Disbalance seems to most appropriately characterise my state over the past few weeks. Increasing disbalance. With Mr Big&Important's looming departure for la grande ville, I feel like my protections, my comfort zone, my home, my base, in a way nearly everything that was making my Berlin life is about to be removed from around me. Picturing life in Berlin After His Departure, I feel like I will be stranded in an absolutely foreign country and culture. And very lonely.
Of course I know other people, but real friends are rare and few, and I've had to flash-realise that I do not feel at home with Germans, in spite of my superficially successful integration.
So I've had to start thinking about my relationship with France again. Not really home, yet where I grew up, is there more to it than beautiful cheese? The German Alternative Left has developed a great passion for französische Verhältnisse, the term applied to the lasting resistance organised against the first employment contract. At least one "do you speak French" sign is bound to pop up on any given demonstration nowadays. The creation of a national myth seems exagerated, but I have been interested in all sorts of developments in France too. I've followed with a certain dose of amazement news on grassroots resistance in favour of children of Sans Papiers, for instance.

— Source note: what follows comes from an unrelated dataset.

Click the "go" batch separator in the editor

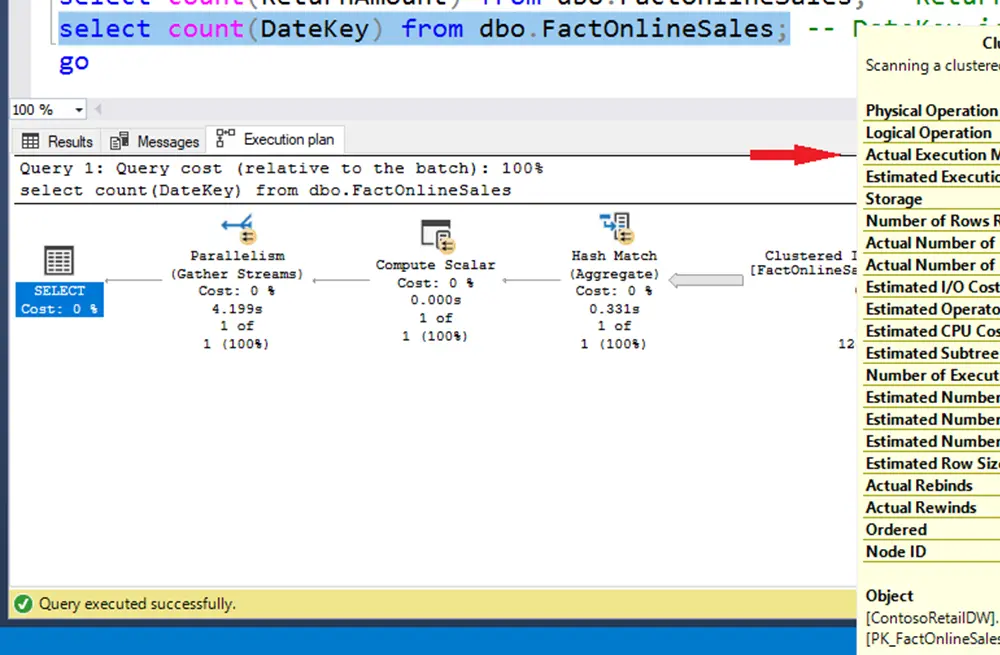point(73,62)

I admire the German Alterniv-linke, their energetic commitment to self-organisation, to regaining control over their own world. I feel I want to join them in their efforts, but sense also a certain barrier, that is, I suspect, not solely cultural. Would it make any difference if I tried to join these forces in France? I fear it isn't a question of country or geographic place. I still haven't found the key to resistance movement.